The circuit contains three optocoupler for protecting the RasPI and two transistors to increase the voltage on the laser and on the relay for them to function properly, the optocouplers ther operate as commutators when the GPIO (3.3V) HIGH signal arrives.
The sole optocoupler at the bottom operates in the same way but with the smal difference that the signal on the base is a PWM (Pulse-Width Modulation) which is not giving trustworthy results when the power of the illumination is measured. We must find another way around to control the intensity.


The circuit is every week mutating since we find other ways to get better results and more reliable signals, so it's still on a white and sad breadboard.



Black Metal Bioreactor
The system right now looks like this (kind of) but the user interface has changed a lot, next post will be about the software layer and the user interface.






Monday, June 3, 2013

Enter the Marbles


“-Your style is unorthodox.
-But effective.
-It is not the art but the combat you enjoy.
-The winning.
-We are all ready to win.
  Just as we are born knowing only life, it is defeat that you must learn to prepare for.
-I don’t waste my time with it. When it comes, I won’t even notice.
-Oh, how so?
-I’ll be too busy looking good”

Such a long time without bloggin’ anything related to our project. At least we have chosen a fancy name for it: MARBLES, which stands for Marvelous ADC and RaspberryPi Biorreactor’s Lightweight Electronic System

MARBLES is mainly composed of two components interacting with each other: A Software layer and a Hardware layer by means of both digital and analog signals.



The hardware layer is composed of an Arduino, a ChipKit or any ADC system that reads analog input and sends it via USB, and the software layer is a client-server web-based system that sends, receives, process and displays the information from the hardware layer.
Each of these layers will be explained in the next posts.

Thursday, April 25, 2013

Episode I - A new hope: no more boring physicists


At the beginning: we were boring physicists

Hi Reader, this blog is meant to be the logbook of a science project.
A Physicist must have a lot of capabilities such as theoretical, experimental and computational; and sometimes this is forgotten (Even sometimes this is encouraged, by arguing that “you can only specialize on one thing”. F**k that s**t!). This time, two senior Physics students (at  University of Antioquia) engaged a research on a polemic field of application: Biological Sciences. You might ask, why polemic?, well, our institute has a long tradition on other fields of research such as quantum mechanics, optics and solid state physics, not related, not even a little, to Biology. That means that is pretty rare that some individuals follow a path different than the mentioned.
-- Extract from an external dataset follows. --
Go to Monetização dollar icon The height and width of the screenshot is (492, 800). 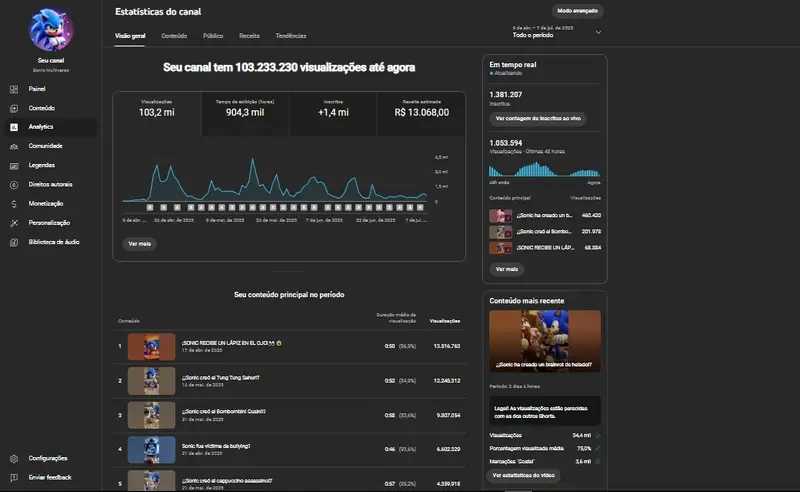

This time, we (Gerado and Me, Daniel) will make an experimental approach to the building of a Bioreactor system for the culture of microalgae. Our main goal is design a method to measure the microalgae concentration inside the bioreactor without opening it, which avoids the risk of contamine the microalgae culture. We detected this as an unsolved problem (at least locally) and that was highly motivating for us, so bad that we made a blog about it. We expect to make blog post and videos of our progress (but don’t expect hard details about it).
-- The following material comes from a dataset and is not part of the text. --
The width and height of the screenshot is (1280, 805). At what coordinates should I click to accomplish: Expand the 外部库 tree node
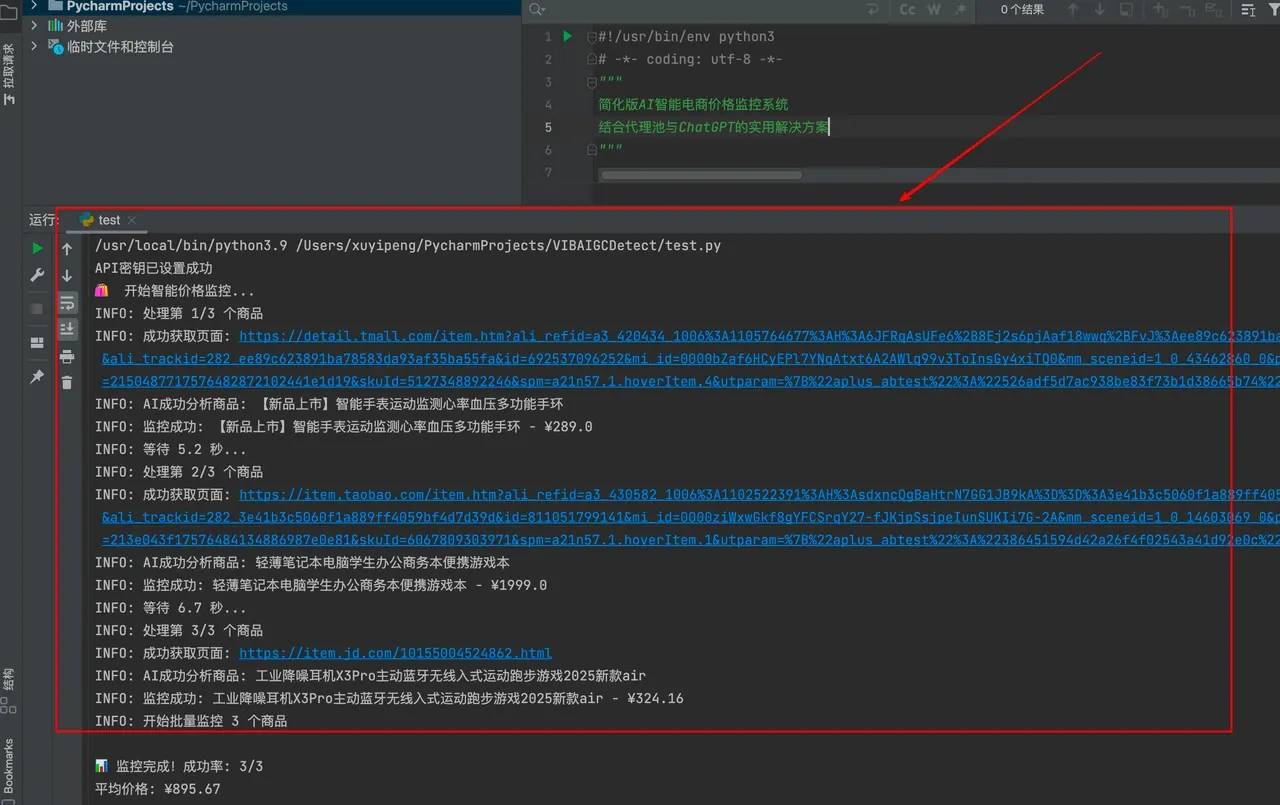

The interesting part is, that we will be using a Arduino Uno32 chipkit to automate stuff, (measurements basically) and a RaspberryPi to monitor and control all the processes, of course this involves circuit designing and building, also lots of programming, so we will be releasing code and maybe designs (licensed under GPL for hardware and GPL V3 for source code) in order to contribute to the community of free software and hardware.